Karen Lewis, the director of administration for the Clinical Learning and Simulation Skills Center in the medical school, said students receive about 160 contact hours, and the first two years consist mainly of “how to interview patients and how to do basic head-to-toe physical exams.”

The examination rooms feature one-way glass, enabling faculty and classmates to watch students practice with standardized patients. The operating rooms, high fidelity rooms and procedural skills labs utilize mannequins as a part of the learning process. The mannequin’s symptoms and reactions to student care are controlled by the faculty, she said.
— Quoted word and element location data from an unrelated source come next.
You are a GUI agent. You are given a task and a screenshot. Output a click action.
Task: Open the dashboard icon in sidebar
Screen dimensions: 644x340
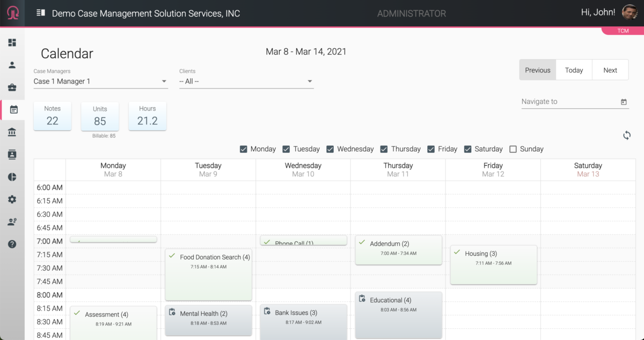click(12, 42)
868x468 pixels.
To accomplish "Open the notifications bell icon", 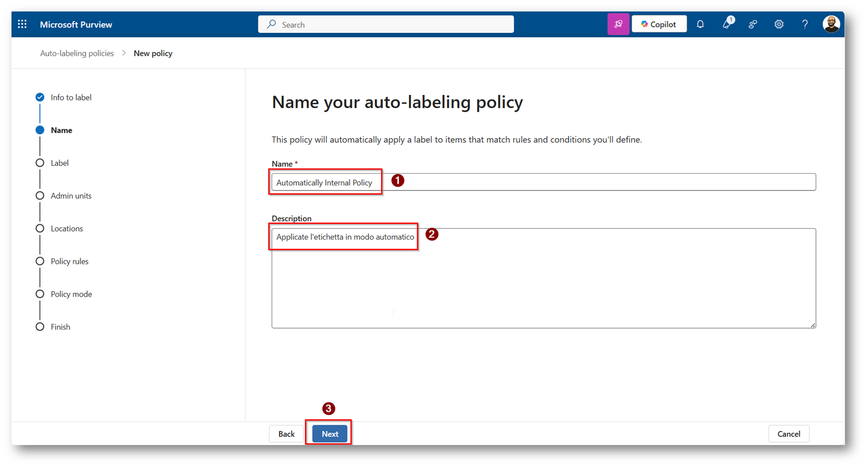I will coord(700,25).
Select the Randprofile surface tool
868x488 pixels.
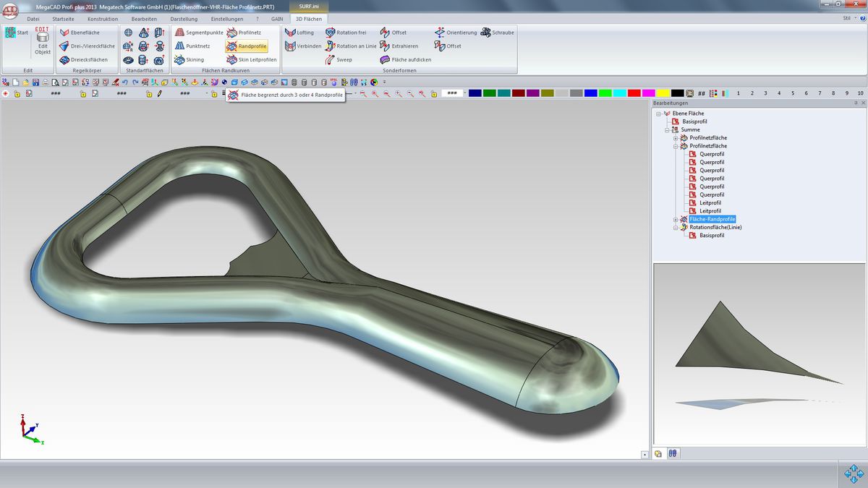pyautogui.click(x=246, y=46)
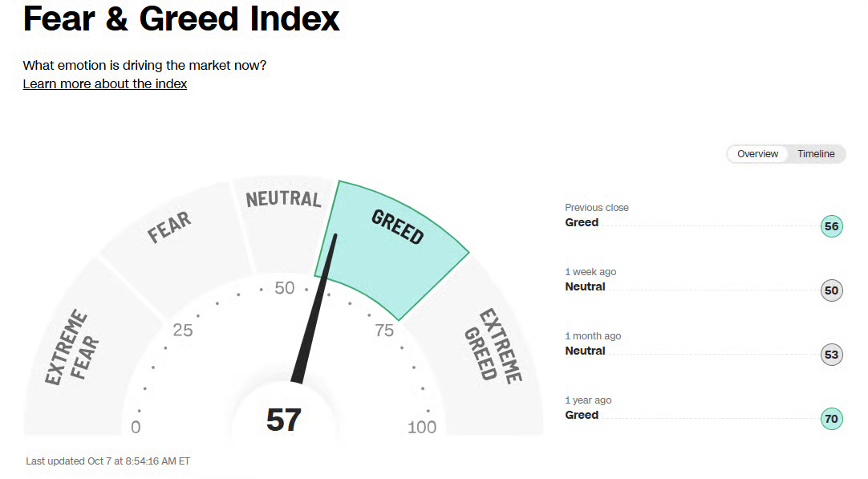
Task: Click the 1 year ago badge showing 70
Action: point(832,419)
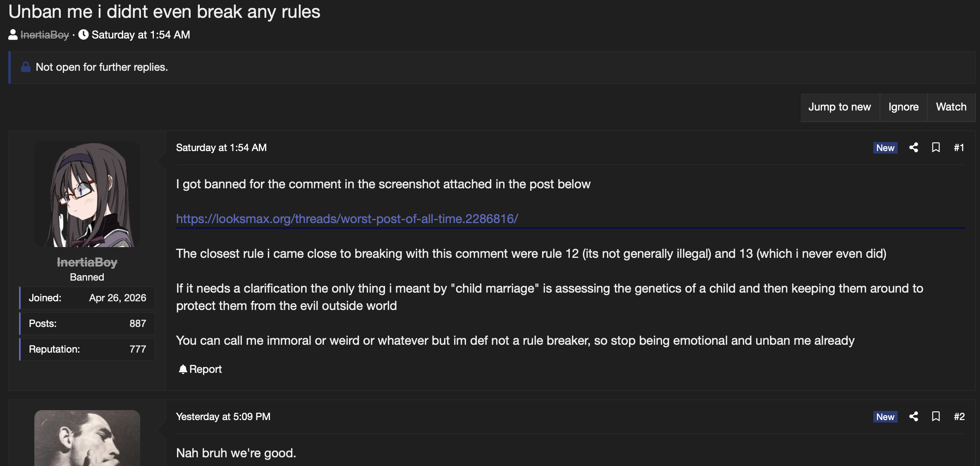Open the looksmax.org worst-post-of-all-time link
980x466 pixels.
point(347,219)
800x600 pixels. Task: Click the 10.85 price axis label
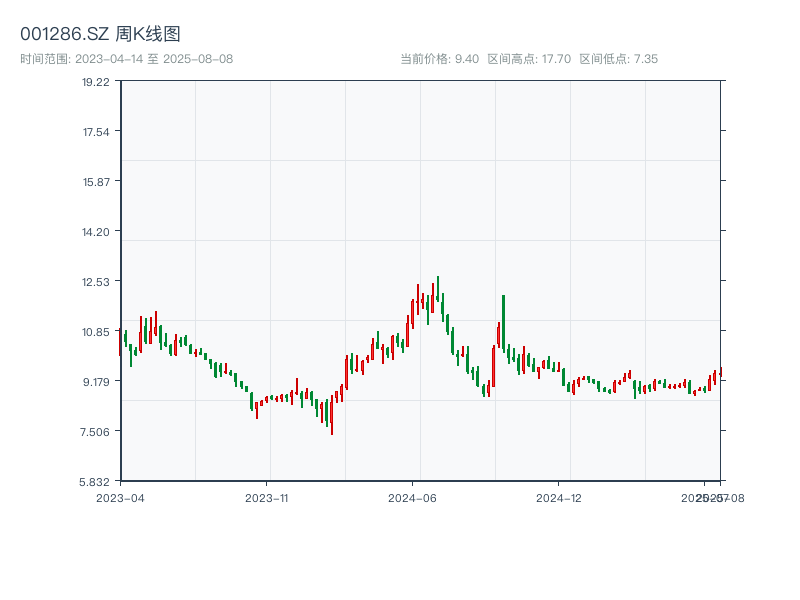pyautogui.click(x=96, y=332)
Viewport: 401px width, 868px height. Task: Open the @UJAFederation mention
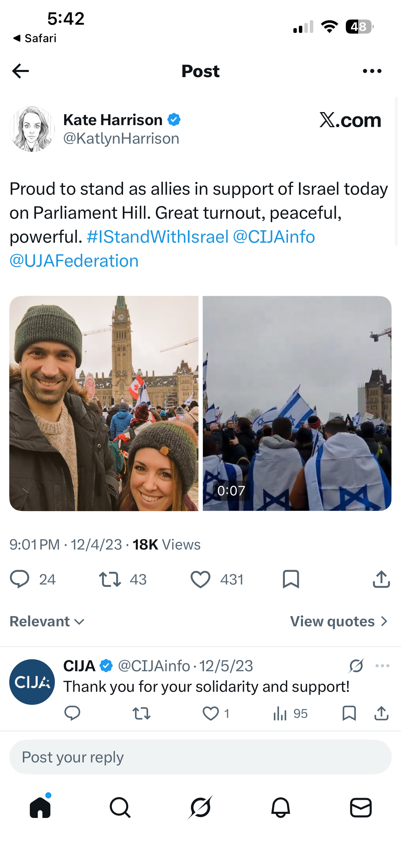point(74,261)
Lewis said the center tries to maintain equipment consistent with what is used in the field. She said the examination rooms feature ophthalmoscope sets – equipment used to examine the retina and other parts of the eye – that most doctors use in their offices. She said other practice rooms are consistent with what can be found in hospitals.

Lewis said students often receive feedback on their standardized patient interactions from colleagues, the patient and the faculty. Each room is equipped with three cameras filming the students for post-practice debriefing.

“It is common for most schools to have two cameras, but we wanted to add an extra camera so we could focus on capturing more of the communications skills,” Lewis said. “Sometimes we weren’t getting the subtleties of behaviors in our camera views because of where they were placed, so we added another camera in all of our exam rooms.”

This post was updated to reflect the following corrections:
The Hatchet incorrectly reported that the class center in Ross Hall is 500 square feet. It is 17,500 square feet. A previous version of this article also misattributed information provided by Karen Lewis and Lisa Anderson. We regret these errors.